Votre ville : PARIS | Changer de ville

Patrick Bruel se confie sur le nouveau rôle de Jean-Jacques Goldman aux Enfoirés : "Il a toujours un oeil sur ce qu'on fait"

Patrick Bruel se confie sur le nouveau rôle de Jean-Jacques Goldman aux Enfoirés : "Il a toujours un oeil sur ce qu'on fait"

10 ans après son départ, le chanteur reste très proches des anciens !

L’édition 2026 des Enfoirés a été une véritable réussite. Entre les figures historiques devenues des mentors naturels pour la nouvelle génération et l’arrivée de jeunes artistes en pleine ascension comme Héléna ou Styleto, le spectacle a une nouvelle fois prouvé sa capacité à rassembler tous les publics.

Malgré quelques polémiques — notamment les critiques de Dave, qui regrettait le choix d’intégrer de jeunes talents alors qu’il souhaitait lui-même participer — la troupe a su maintenir le cap. Car au-delà des débats, l’essentiel demeure : servir la cause des Restos du Cœur et perpétuer un héritage artistique unique.

Un héritage signé Jean-Jacques Goldman

Pendant des années, le véritable pilier des Enfoirés était Jean-Jacques Goldman. Même s’il n’est plus monté sur scène avec la troupe depuis maintenant dix ans, son empreinte reste indélébile. Celui qui a longtemps dirigé artistiquement le spectacle a façonné son ADN : exigence musicale, esprit collectif, autodérision et mélange des générations.

Aujourd’hui encore, les “anciens” de la troupe veillent à préserver l’héritage de l’interprète de Je te donne. Et parmi eux, difficile de trouver un témoin plus légitime que Patrick Bruel.
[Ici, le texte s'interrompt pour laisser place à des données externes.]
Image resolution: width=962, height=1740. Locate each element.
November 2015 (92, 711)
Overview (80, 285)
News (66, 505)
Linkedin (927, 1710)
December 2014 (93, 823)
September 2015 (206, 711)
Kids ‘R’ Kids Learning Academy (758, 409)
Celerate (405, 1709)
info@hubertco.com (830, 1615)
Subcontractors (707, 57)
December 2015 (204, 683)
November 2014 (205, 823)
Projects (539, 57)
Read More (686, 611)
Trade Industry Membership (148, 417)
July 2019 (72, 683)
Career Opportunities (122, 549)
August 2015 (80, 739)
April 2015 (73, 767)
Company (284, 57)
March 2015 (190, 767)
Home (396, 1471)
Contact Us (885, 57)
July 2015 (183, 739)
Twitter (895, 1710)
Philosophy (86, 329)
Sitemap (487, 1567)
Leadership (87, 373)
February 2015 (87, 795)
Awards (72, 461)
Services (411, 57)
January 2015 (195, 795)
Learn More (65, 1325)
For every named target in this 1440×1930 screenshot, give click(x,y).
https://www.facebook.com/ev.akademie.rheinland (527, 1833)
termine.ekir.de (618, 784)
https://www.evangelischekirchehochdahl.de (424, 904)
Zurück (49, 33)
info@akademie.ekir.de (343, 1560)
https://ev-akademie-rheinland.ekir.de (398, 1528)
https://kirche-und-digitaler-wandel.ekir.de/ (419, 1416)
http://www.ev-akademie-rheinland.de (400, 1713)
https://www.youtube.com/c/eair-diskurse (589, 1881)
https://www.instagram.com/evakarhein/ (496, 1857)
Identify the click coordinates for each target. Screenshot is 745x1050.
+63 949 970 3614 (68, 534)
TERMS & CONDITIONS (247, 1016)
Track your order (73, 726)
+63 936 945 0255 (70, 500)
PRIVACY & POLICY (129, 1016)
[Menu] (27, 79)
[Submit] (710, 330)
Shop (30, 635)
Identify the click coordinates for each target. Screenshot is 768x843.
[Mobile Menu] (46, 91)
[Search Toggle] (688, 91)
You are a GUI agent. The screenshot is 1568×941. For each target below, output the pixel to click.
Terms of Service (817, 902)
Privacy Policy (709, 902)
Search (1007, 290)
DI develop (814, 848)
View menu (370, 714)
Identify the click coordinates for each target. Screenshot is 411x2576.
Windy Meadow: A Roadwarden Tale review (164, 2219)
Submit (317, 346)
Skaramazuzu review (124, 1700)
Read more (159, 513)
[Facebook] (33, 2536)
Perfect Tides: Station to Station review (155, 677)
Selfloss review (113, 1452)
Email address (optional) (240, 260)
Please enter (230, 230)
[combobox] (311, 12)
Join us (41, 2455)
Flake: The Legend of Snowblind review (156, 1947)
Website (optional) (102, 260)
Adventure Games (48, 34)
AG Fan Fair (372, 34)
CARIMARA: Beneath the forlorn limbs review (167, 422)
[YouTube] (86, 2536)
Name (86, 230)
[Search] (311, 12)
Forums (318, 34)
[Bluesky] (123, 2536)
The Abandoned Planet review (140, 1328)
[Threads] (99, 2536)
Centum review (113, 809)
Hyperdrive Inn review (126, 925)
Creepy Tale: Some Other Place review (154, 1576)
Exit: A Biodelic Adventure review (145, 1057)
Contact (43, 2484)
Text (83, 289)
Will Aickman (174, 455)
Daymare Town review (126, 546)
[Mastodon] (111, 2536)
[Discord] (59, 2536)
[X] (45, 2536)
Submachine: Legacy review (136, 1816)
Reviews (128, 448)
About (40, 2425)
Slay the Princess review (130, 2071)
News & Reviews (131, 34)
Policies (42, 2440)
Patrick Bruel, témoin privilégié de l’histoire

Présent depuis 1993, l’interprète de "Casser la voix" n’a jamais manqué une édition — un véritable tour de force. À 66 ans, il fait figure de pilier et de mémoire vivante du spectacle.

Interrogé par Purecharts, il revient avec émotion sur l’influence durable de son ami :

« Les règles insufflées, installées par Jean-Jacques, et tout ce qu'on a construit est tellement solide que les codes sont là. Les gens savent, ils viennent servir une cause, jouer le jeu, accepter l'autodérision, accepter de se mélanger avec des gens, accepter de faire des duos improbables... »

Pour lui, la force des Enfoirés repose justement sur ces codes immuables : la solidarité avant l’ego, le collectif avant la performance individuelle.

Toujours présent, même dans l’ombre

Si Jean-Jacques Goldman s’est retiré du devant de la scène, il n’est pas pour autant totalement absent. Loin des projecteurs, il continue de suivre attentivement l’évolution du spectacle.

Patrick Bruel le confirme :

« Oui, de temps en temps, bien sûr. Il a toujours un œil sur ce qu'on fait. Il laisse des petits messages. »

Un rôle discret mais symboliquement fort. L’ancien leader artistique reste un repère moral et artistique pour la troupe.

L’artiste se souvient aussi avec nostalgie de leur complicité :

« Moi, j'aimais bien quand il était mon copain de vestiaire. C'était cool parce qu'on commentait tout ce qui se passait. C'est drôle d'avoir une telle force, une telle personnalité, pour qu'on ait la sensation qu'il est vraiment tout le temps là. Les codes sont là et les codes ne changent pas. »

Une transmission réussie

Dix ans après son retrait, l’empreinte de Jean-Jacques Goldman demeure intacte. Les nouvelles recrues, comme les artistes confirmés, s’inscrivent dans une continuité construite avec exigence et bienveillance.

L’édition 2026 des Enfoirés l’a encore prouvé : si les visages changent, l’esprit reste le même. Et tant que les artistes continueront de défendre la cause avec la même sincérité, l’héritage laissé par Goldman continuera de vivre, sur scène comme en coulisses.